(Pixel coordinate grounding data)
============================================================
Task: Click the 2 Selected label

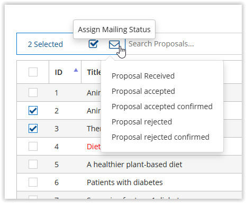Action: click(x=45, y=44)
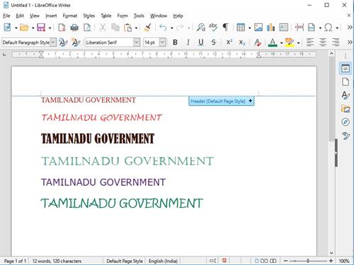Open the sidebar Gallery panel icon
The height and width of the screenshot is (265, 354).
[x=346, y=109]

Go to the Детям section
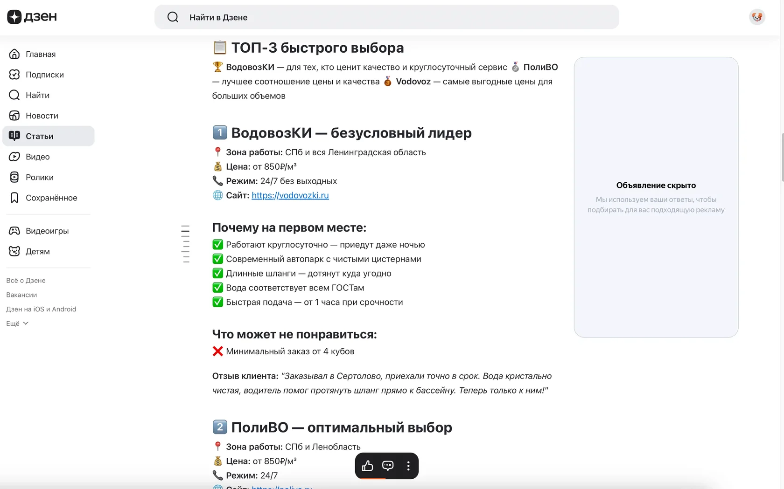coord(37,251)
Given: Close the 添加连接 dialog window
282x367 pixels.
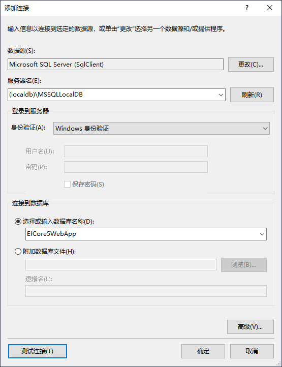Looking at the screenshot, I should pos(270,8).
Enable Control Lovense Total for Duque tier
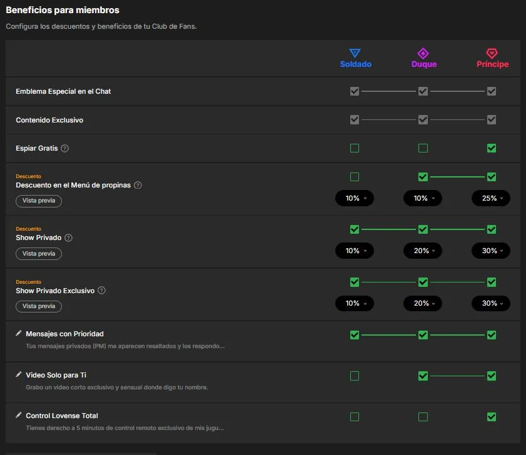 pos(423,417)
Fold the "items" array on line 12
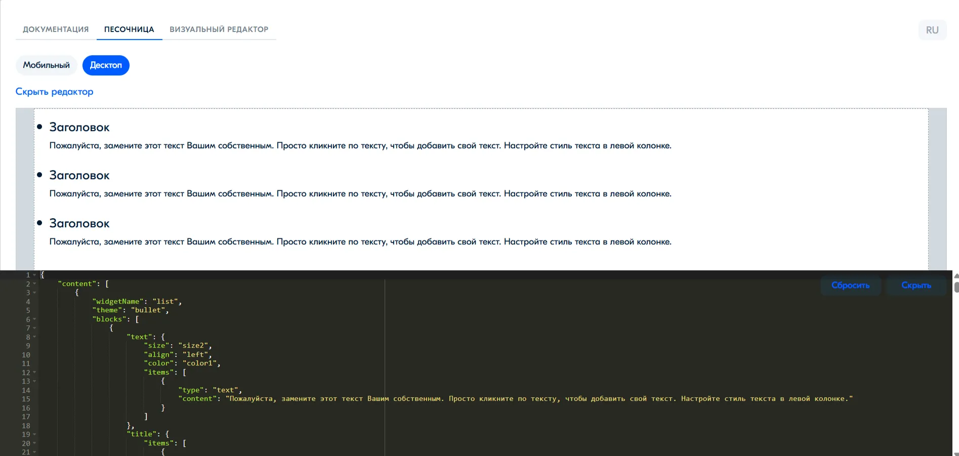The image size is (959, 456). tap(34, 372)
============================================================
◆ ACTIVITY
All entries above must be duplicated exactly; please omit any picture they hold.

◆ ANSWER SPACE
Task: Click the 2 Selected label

Action: click(x=45, y=44)
Open the sidebar Gallery panel icon
The height and width of the screenshot is (265, 354).
[x=346, y=109]

Go to the Детям section
coord(37,251)
Given: Close the 添加连接 dialog window
282x367 pixels.
Looking at the screenshot, I should pos(270,8).
Enable Control Lovense Total for Duque tier
 pos(423,417)
Fold the "items" array on line 12
The image size is (959, 456). tap(34, 372)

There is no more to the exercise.